Quant aux femmes, l’offre républicaine 2010 a totalement siphonné ce segment. Le Parti Républicain présente un nombre historique de ... femmes et les femmes votent Républicain.

L'électorat américain est d'abord consommateur de résultats pratiques.

Les tendances lourdes de l’opinion Américaine en novembre 2010 étaient les suivantes :

- 61 % considèrent que le pays va dans une mauvaise direction (sondage NBC Wall Street Journal du 30 août 2010),

- l’état de l’économie est la priorité pour 47 % des sondés. Vient ensuite la réduction du déficit du budget fédéral,

- les questions sociales qui devaient être le point fort du bilan Obama sont reléguées aux dernières places avec des pourcentages marginaux.

Les priorités sont restées les mêmes entre 2008 et 2010, à l’exception de la percée de la question de la réduction du déficit fédéral, mais l’appréciation de l’opinion pour résoudre ces problèmes a changé.

En 2008, Obama était le plus crédible pour régler ces sujets.

En 2010, c’est l’offre républicaine qui est la plus crédible :
- économie : 49 % contre 38 % pour les démocrates,
- l’emploi : 46 % pour les Républicains contre 41 % pour les Démocrates,
- les dépenses publiques : 50 % pour les Républicains contre 35 % pour les Démocrates.

Dans le détail des enquêtes, cette évolution n’est pas liée tant à une progression de l’offre républicaine qu’à la déception sur l’offre démocrate.

Cette déception se manifeste plus globalement sur la crédibilité du bilan global des sortants.
Le taux de désapprobation du Congrès s’élève à 70 %.

Ce chiffre record est le produit de deux dossiers :
- l’insatisfaction liée au statu quo perçu quant à la réforme de la régulation financière,
- les conséquences financières liées à la réforme de la santé.

L’opinion Américaine se comporte en consommatrice de solutions à ses problèmes prioritaires.
Si le mandat donné ne produit pas les résultats attendus, elle sanctionne et zappe en faisant appel à l’autre offre compte tenu du bipartisme connu.

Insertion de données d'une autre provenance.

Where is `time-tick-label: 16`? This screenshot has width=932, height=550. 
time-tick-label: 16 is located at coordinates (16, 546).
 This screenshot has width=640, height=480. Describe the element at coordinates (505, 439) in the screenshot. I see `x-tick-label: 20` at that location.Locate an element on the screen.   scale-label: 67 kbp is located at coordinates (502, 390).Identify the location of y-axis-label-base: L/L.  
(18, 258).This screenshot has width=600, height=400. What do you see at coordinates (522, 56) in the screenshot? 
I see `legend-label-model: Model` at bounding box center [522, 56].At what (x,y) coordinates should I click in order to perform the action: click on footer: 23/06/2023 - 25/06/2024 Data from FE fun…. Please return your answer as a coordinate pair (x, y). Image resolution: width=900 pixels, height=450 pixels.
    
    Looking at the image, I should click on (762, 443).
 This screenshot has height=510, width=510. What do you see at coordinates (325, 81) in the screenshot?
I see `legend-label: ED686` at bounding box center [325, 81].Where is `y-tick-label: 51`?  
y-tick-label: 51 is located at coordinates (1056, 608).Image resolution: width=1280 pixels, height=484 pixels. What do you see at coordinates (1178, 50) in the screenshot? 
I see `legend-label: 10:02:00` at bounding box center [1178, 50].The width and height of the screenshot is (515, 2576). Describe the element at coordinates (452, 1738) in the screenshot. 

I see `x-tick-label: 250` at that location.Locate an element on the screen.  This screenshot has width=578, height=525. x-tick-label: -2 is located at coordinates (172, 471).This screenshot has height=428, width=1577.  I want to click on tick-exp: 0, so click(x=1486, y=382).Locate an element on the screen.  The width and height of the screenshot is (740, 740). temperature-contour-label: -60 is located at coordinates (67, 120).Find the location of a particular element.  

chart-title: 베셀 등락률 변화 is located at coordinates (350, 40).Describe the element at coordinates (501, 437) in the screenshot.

C'est le salut éventuel pour Trump dans deux domaines : si l'économie va bien et si la force internationale des Etats-Unis est bien reconnue. Si ces deux socles font défaut, le Parti républicain s'approche d'une raclée électorale sur la base des actuels sondages. Car l'électorat 2016 de Donald Trump est aussi zappeur que celui d'Obama en 2010.